Sample collection
Copepods were collected on four seasonal cruises from the central Barents Sea to the Arctic Nansen basin north-east of Svalbard, Norway (Table S2). Cruises occurred during Autumn (5 – 27 August 2019), early winter (28 November – 17 December 2019), late winter (2 – 24 March 2021) and early spring (27 April – 20 May 2021), and visited three stations on the Barents Sea central shelf (76.00N, 31.22E), northern shelf (79.72N, 34.32E) and Nansen basin (81.83-82.16N, 28.15-29.84E, positions varied due to sea-ice drift, Fig. S1). Small-sized mesozooplankton (<1 mm) were collected in vertical 64 µm Bongo-net hauls (to full depth or max. 1000 m, ascent = 0.3 m s-1, descent = 0.5 m s-1, 60 cm mouth diameter). All large and/or gelatinous animals (1-10 cm) were removed, and the remaining suspension sieved (64 µm) to discard seawater. Ice-cold ethanol (96%, -20 °C) was then used to rinse retained mesozooplankton, before transfer into a sample bottle. The container was topped up with ice-cold ethanol and stored at -20°C.

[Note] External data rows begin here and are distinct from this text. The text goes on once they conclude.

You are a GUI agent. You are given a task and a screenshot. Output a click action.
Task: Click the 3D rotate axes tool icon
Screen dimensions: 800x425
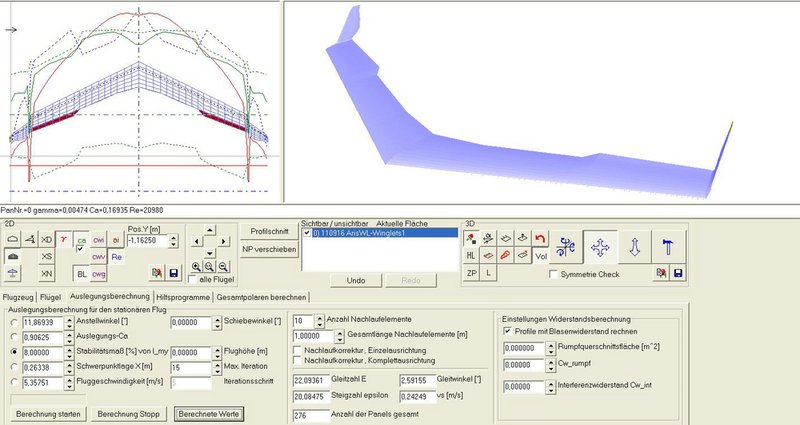click(566, 245)
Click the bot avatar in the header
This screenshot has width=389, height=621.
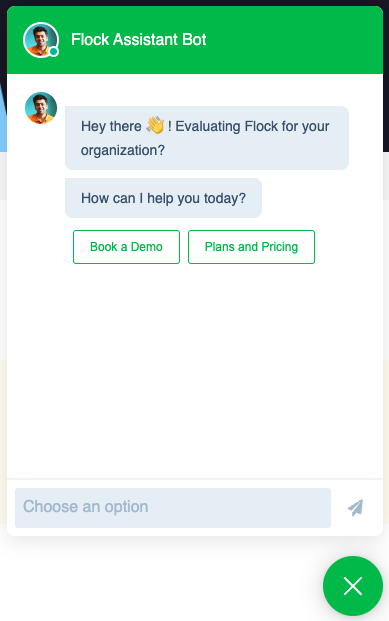coord(41,40)
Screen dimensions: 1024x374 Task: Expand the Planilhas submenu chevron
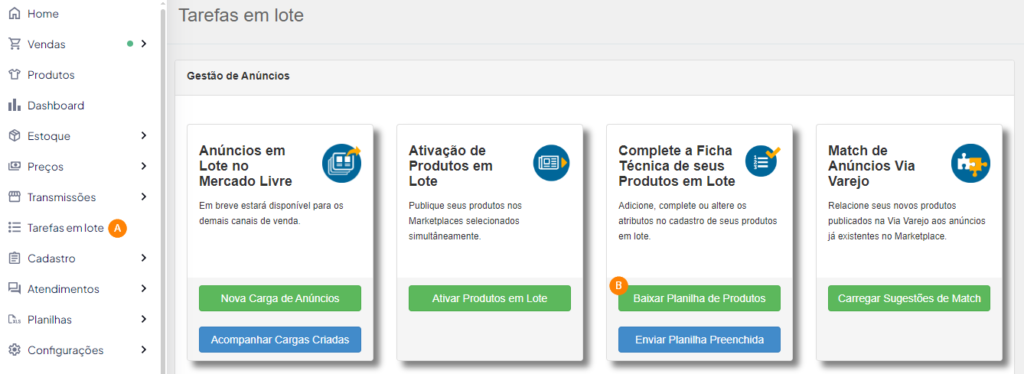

Microsetella norvegica(Boeck, 1865), Microcalanus spp. (M. pygmaeus or M. pusillus , Sars G. O., 1900-1903) and Oithona similis (Claus, 1866) were morphologically identified under a stereomicroscope (Table S2). Up to 14 individuals per species and station were picked where available. Each specimen was thoroughly rinsed individually three times in Milli-Q water, transferred to tissue lysis buffer (E.Z.N.A Tissue DNA kit, Omega Bio-tek). Surface sterilization with bleaching was excluded, since the minute body size (< 1 mm) of the copepods analyzed herein raised concerns regarding how the treatment could penetrate and potentially alter the dietary signal. Also, existing literature, mostly based on arthropods, are in disagreement regarding the efficacy of bleaching, with one study indicating little effect on the overall dietary signal (Miller-ter Kuile et al., 2021). DNA extraction was performed per manufacturer’s protocol (“Tissue Spin Protocol”, E.Z.N.A® Tissue DNA kit, Omega Bio-Tek), with a lowered elution volume of 2 x 50 µL elution buffer. One negative without material was included with every round of extraction.
We checked all copepod and negative DNA extracts by PCR amplification of a 18S V7 fragment (~240 bp) using the universal eukaryotic primers 960F (5’-GGCTYAATTTGACTCAACRCG-3’) and modified 1200R (5’-GGGCATCACAGACCTG-3’) (Cleary & Durbin, 2016; Gast et al., 2004, Table S1). The amplifications were performed in 10 µL reaction volumes (4.8 µL MQ water, 1.0 µL DreamTaq buffer (10X), 0.2 µL DreamTaq Polymerase (5 U µL-1), 1.0 µL dNTP (2.5 mM each), 0.5 µL forward-primer (960F, 10 µM), 0.5 µL reverse-primer (1200R, 10 µM) and 2.0 µL template). PCR negatives had 2 µL MQ instead of template. Thermal cycling consisted of an initial denaturation (2 min, 95°C), and 35 cycles of denaturation (30 s, 94°C), annealing (30 s, 54°C), and elongation (30 s, 72°C), with a final elongation step (15 min, 72°C). The success of the amplifications was inspected by 1% agarose gel electrophoresis, confirming single band PCR products in all samples and no amplification in all extraction negatives.